"Something Goin' On (In Your Soul)" is a song by American DJ, record producer and remixer Todd Terry featuring  American singers Martha Wash and Jocelyn Brown on vocals. It was released as the second single from Terry's debut album, Ready for a New Day (1997). The song peaked within the top 5 in both Italy and the UK, peaking at number four and five. It also reached number-one on the UK Dance Singles Chart and the US Billboard Hot Dance Club Play chart. The original song title was shortened to "Something Goin’ On" upon its release as a single, even though the full title was listed on the album.
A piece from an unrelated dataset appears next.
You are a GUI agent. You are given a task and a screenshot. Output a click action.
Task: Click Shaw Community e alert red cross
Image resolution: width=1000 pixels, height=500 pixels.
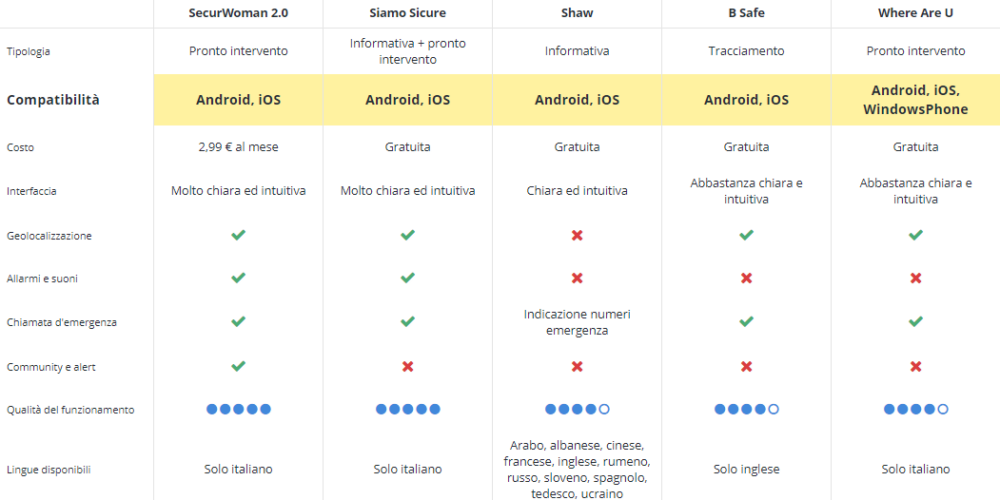point(577,367)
As the follow-up to their successful version of "Keep on Jumpin'", which also reached number-one on the Hot Dance Club Play chart in 1996, it would become the second of two back to back number-ones on the chart for this collaboration between the three artists.

Critical reception
Fact magazine ranked "Something Goin' On (In Your Soul)" number 21 in their list of 21 Diva-House Belters That Still Sound Incredible in 2014. Joe Muggs wrote, "There is DEFINITELY something wrong with you if you don’t get why this is incredible." Music Week rated the song four out of five, stating that "the master is back with a surefire hit. Featuring exquisite guest vocals from Jocelyn Brown and Martha Wash, this catchy number will get any dancefloor busy and blare from radios in the coming weeks."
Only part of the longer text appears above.